Leonard grunted in his sleep. Mona turned over, her back to Leonard’s. Not just his anger – she could feel his sadness, too. It came to her when he was vulnerable. She felt his sadness when they fucked; it was what weighed him down so much, she decided. She felt breakable under him – he used her to let go of the responsibility of feeling. This destroyed her. She assumed his despair like a tourniquet that absorbs the infected blood of an amputee. She became usable. There was no talking, just quietness in the dark and rhythmic jabs. There was nothing else.
the dog sat at the castle. he licked hisself and cried. pease. i to go in. please to go in!

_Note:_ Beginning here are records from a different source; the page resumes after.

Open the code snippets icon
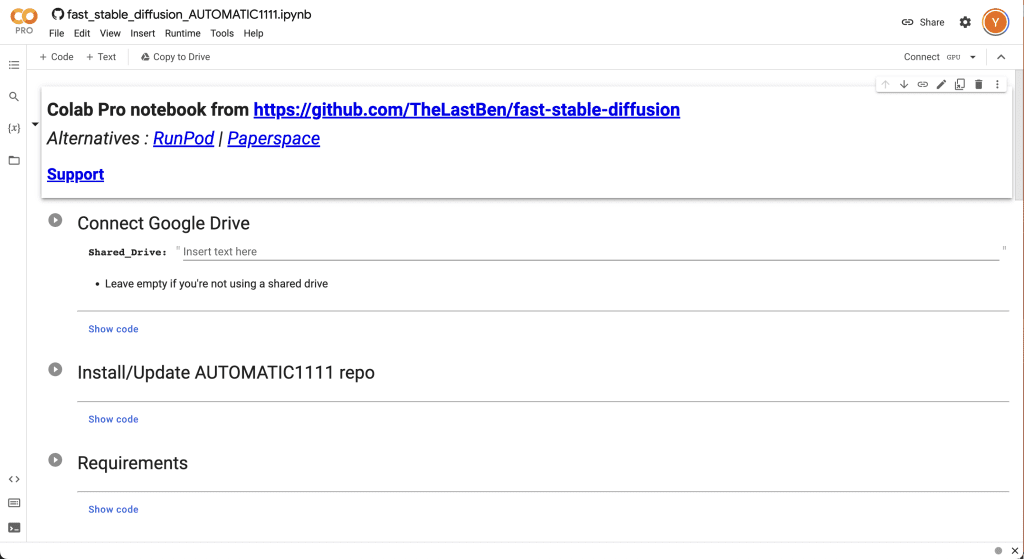The width and height of the screenshot is (1024, 559). 14,479
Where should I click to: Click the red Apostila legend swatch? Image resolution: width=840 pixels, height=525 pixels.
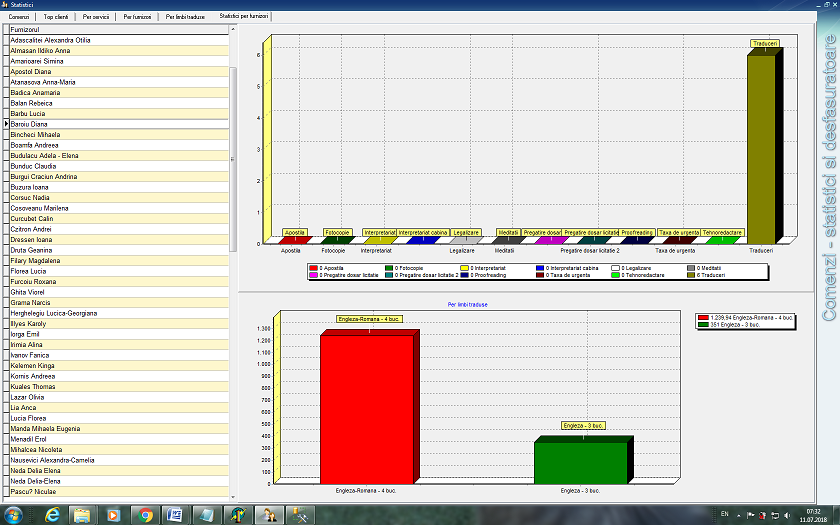pyautogui.click(x=312, y=268)
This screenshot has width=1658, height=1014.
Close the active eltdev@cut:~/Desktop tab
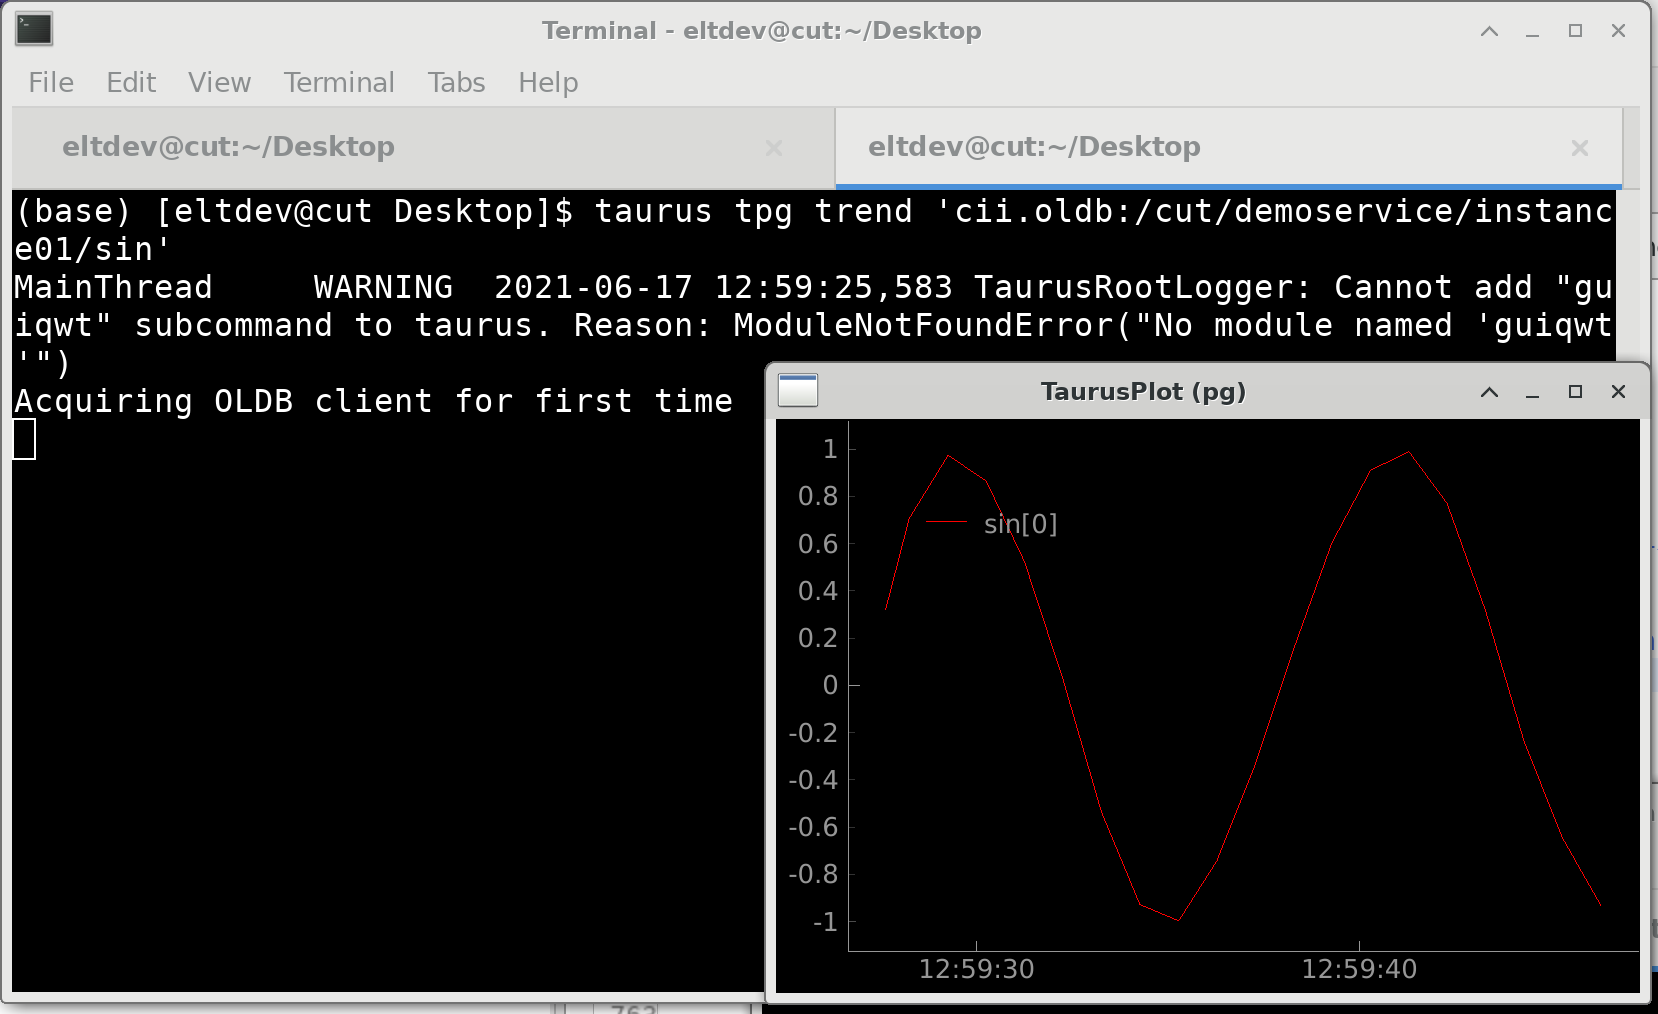tap(1581, 148)
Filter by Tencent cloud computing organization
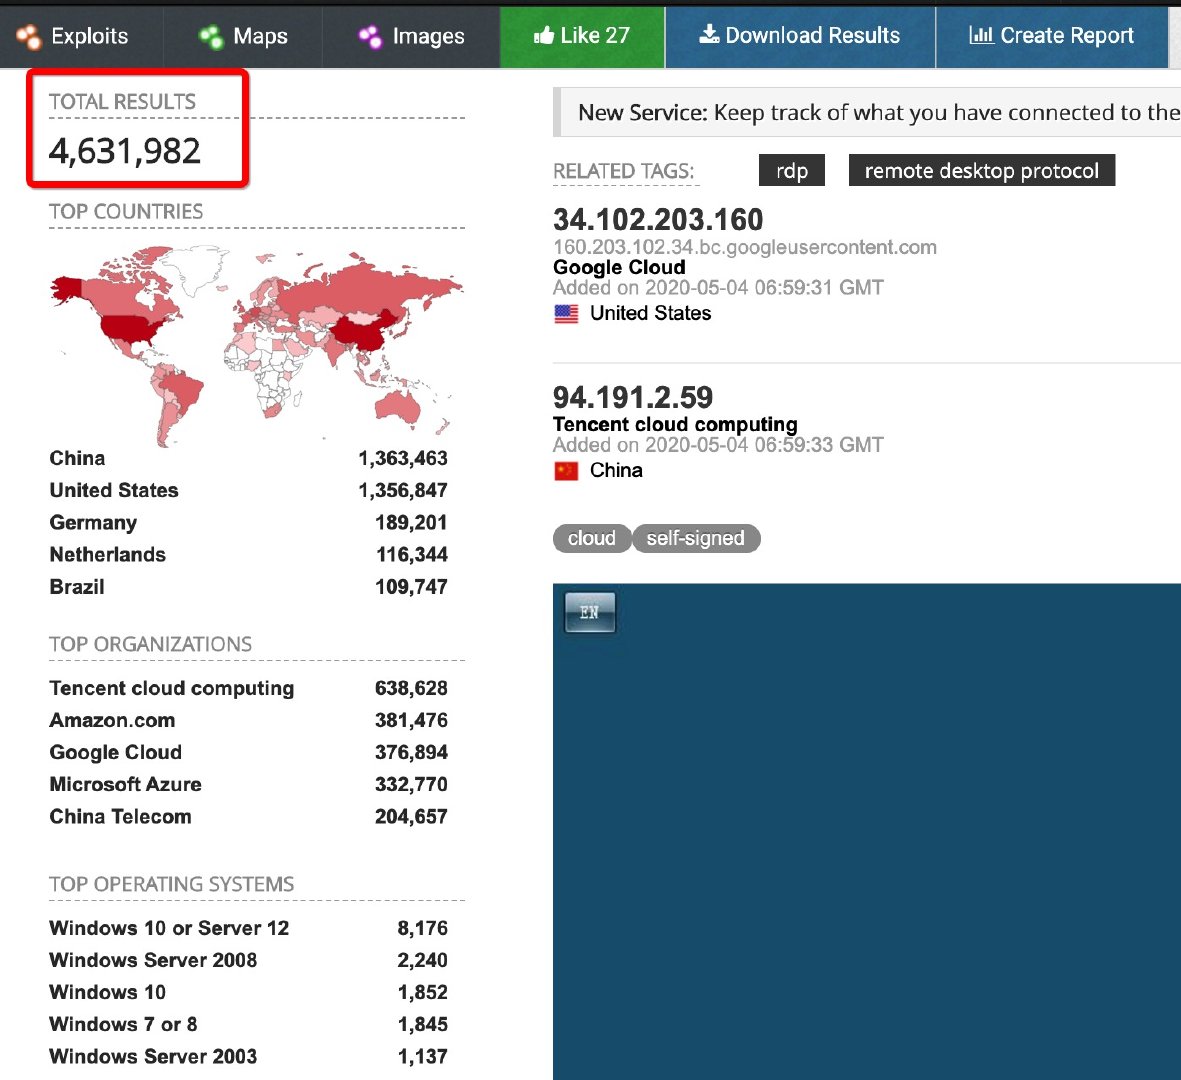The image size is (1181, 1080). 172,689
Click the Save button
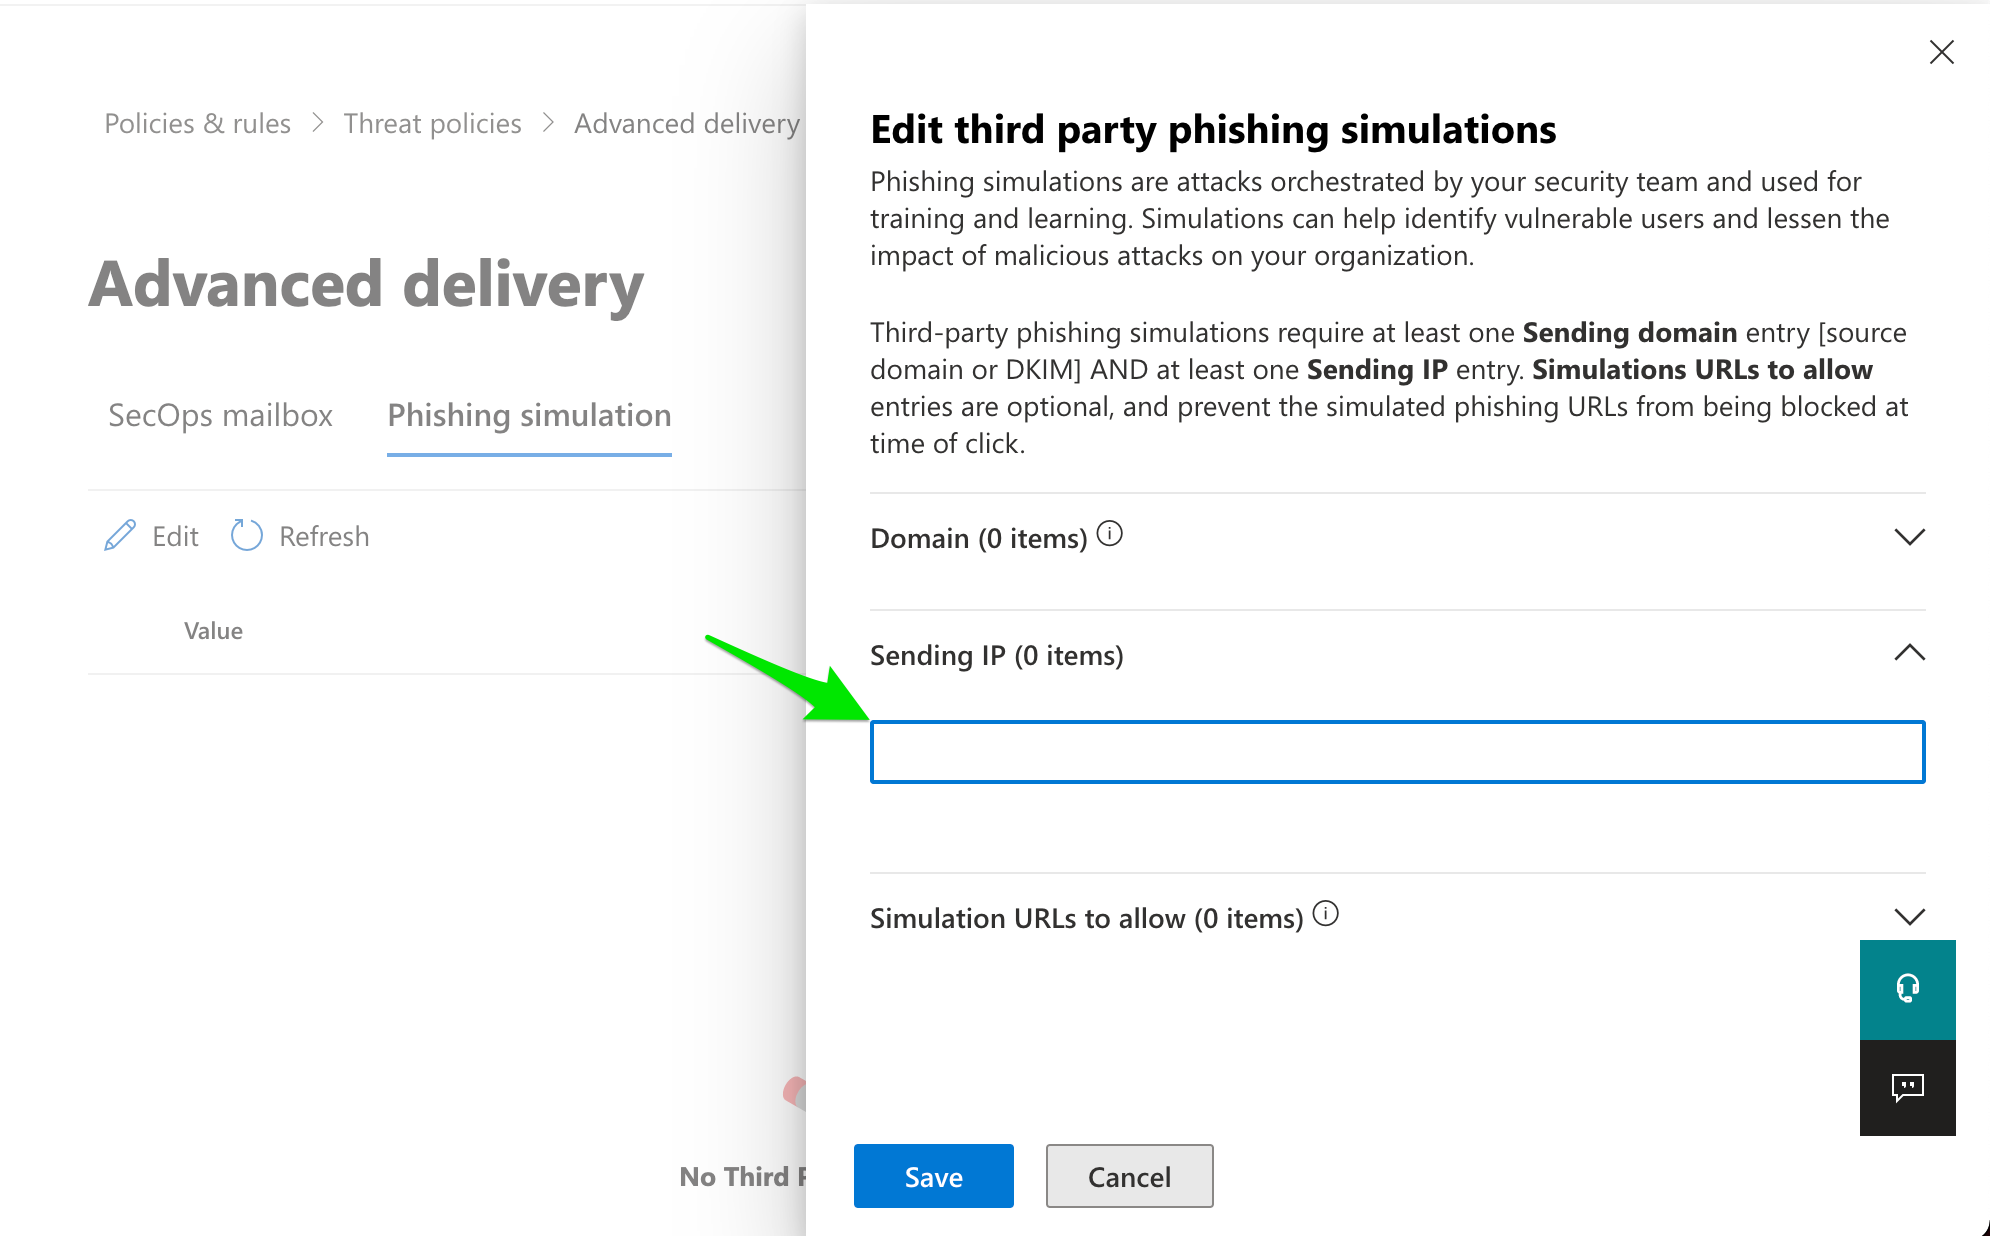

Mona closed her eyes and dreamed of moving. She thought about the mountain far beyond their house. She pictured herself walking over the range and looking out at the landscapes. She didn’t want to get to the place over the mountain; it was the same sort of depression anywhere you went. Being higher than anything else, that was what she wanted. To see everything, the past and the future. She wanted to know what would become of Miles. She wanted to leave Leonard behind in her mind, to forget his baggage and her own. She lived in a world of distance: everything held at an arm’s length.
the open gate and the dog came. the bird in the tree still.
Mona let herself cry silently. Her tears stung the bruise under her eye, where she was also cut. She would sleep for another hour or so, and then get up and fix breakfast for Miles. It was almost time to wake up anyway. She would never follow Leonard again, not because she was afraid of getting a little banged up. She realized she just didn’t care about saving him anymore. She had wanted to fight, to get the truth out of him. But she knew she couldn’t change anything about him herself, even if she did care. She would stay home as much she could. More time at home meant more time with Miles, who was the one thing she had left. She continued to lie there, trying to sleep, thinking about the mountain, thinking about looking at it through the kitchen window.